===== Extrait fourni =====

Grand opéra français, on croirait presque entendre une recette de gibier grand veneur ou de pièce montée. Ses morceaux de choix ? La Juive, les Huguenots, l’Africaine, La Reine de Chypre. Chassé des scènes par le succès de Wagner et du vérisme italien, ce genre est resté relégué dans le magasin des ringardises avant de (re)susciter l’intérêt. Le Grand opéra a pourtant inventé les canons de l’opéra moderne et son économie.
La recette précise, c’est son élaborateur principal, Louis Véron, directeur de l’Opéra de Paris de 1831 à 1835, qui nous l’offre dans ses Mémoires d'un bourgeois de Paris.
Un grand opéra en cinq actes doit avoir une action très dramatique, mettant en jeu les plus grandes émotions humaines avec de puissants intérêts historiques. Cette action dramatique, cependant, doit pouvoir être comprise par les seuls yeux, comme dans l'action d'un ballet ; le chœur doit être passionné et jouer un rôle actif dans le drame. Chaque acte doit avoir des décors, des costumes et surtout des scènes différentes ... Quand on a à sa disposition une vaste scène de quatorze mètres de profondeur, un orchestre de plus de quatre-vingts musiciens, un chœur de même taille et une équipe de soixante machinistes pour mouvoir le décor, le public attend et exige de vous de grandes choses.
Contrairement à l'opéra-comique et ses dialogues, le Grand opéra doit en effet être entièrement chanté et surtout comprendre un ballet, un héritage venu de l’Ancien Régime. Ses livrets sont des drames humains à grande échelle comprenant des chœurs, des décors et des costumes somptueux, et surtout de nombreux effets spectaculaires.
A l'Opéra (salle Le Peletier) @ PBZ - Fonds Leduc
Un acte très politique
Le Grand Opéra a d’abord été un phénomène parisien résultant de la nécessité d’assainir le bilan comptable de l'Opéra, une institution à la charge de l’État jusqu’en 1830. Avant cette date, elle se trouvait chroniquement endettée. L’Opéra était la cible préférée de l'opposition libérale qui réclamait au passage une rénovation de son répertoire. Le public était lassé de Gluck et de Cherubini et voulait des spectacles semblables à ceux que proposaient les théâtres de boulevard où de nouveaux effets spéciaux (panoramiques tournants, changements de lumière et illusions d'optique) bénéficiaient des travaux de Daguerre. Ce dernier avait commencé à travailler pour la scène avant d’inventer le daguerréotype, cet ancêtre de la photographie. En réponse à ces demandes, l'Opéra commanda en 1828 un opéra en cinq actes à Daniel Auber, La Muette de Portici. Le scénographe Charles Ciceri, qui travaillait avec Daguerre, réalisa une série de décors visuellement époustouflants qui utilisaient l'éclairage au gaz pour figurer l'éruption du Vésuve.

=====

■ Tâches à réaliser:
1 – Reproduisez le passage de l'extrait sur le Grand opéra commençant par « Grand opéra français, on » et se terminant par « bourgeois de Paris. ».
2 – Relevez, dans l'extrait sur le Grand opéra, les œuvres données comme ses « morceaux de choix ».
La liste placée plus bas n'est d'aucune utilité ici.

===== Documents sources =====

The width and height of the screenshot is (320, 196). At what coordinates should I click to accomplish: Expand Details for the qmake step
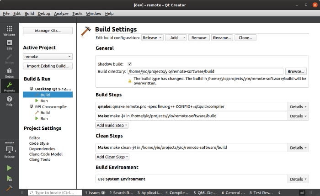coord(298,106)
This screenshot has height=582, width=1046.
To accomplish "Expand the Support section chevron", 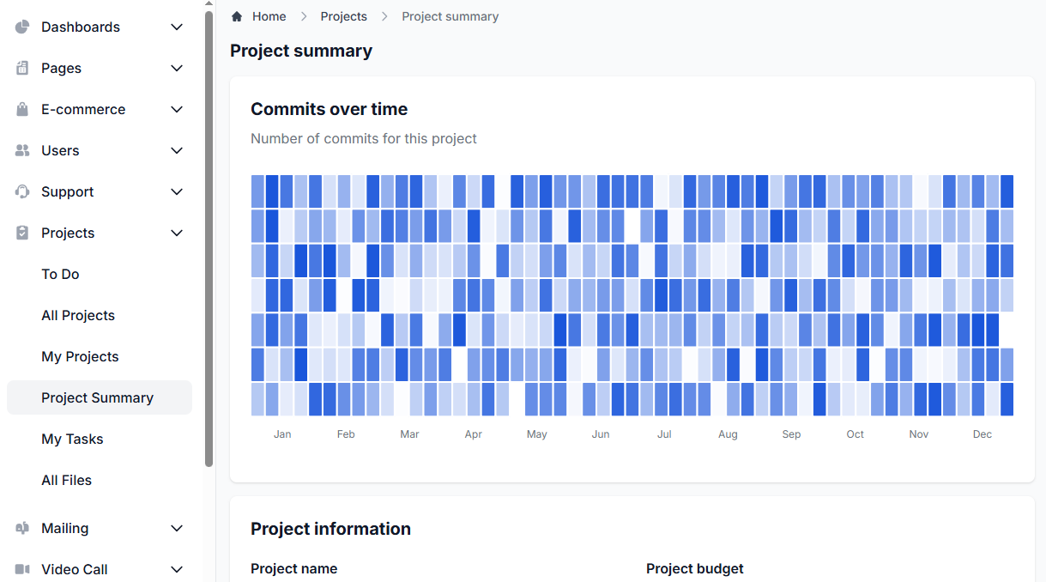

=====

■ Résultats par tâche:
1 –
Grand opéra français, on croirait presque entendre une recette de gibier grand veneur ou de pièce montée. Ses morceaux de choix ? La Juive, les Huguenots, l’Africaine, La Reine de Chypre. Chassé des scènes par le succès de Wagner et du vérisme italien, ce genre est resté relégué dans le magasin des ringardises avant de (re)susciter l’intérêt. Le Grand opéra a pourtant inventé les canons de l’opéra moderne et son économie.
La recette précise, c’est son élaborateur principal, Louis Véron, directeur de l’Opéra de Paris de 1831 à 1835, qui nous l’offre dans ses Mémoires d'un bourgeois de Paris.

2 –
- La Juive
- les Huguenots
- l'Africaine
- La Reine de Chypre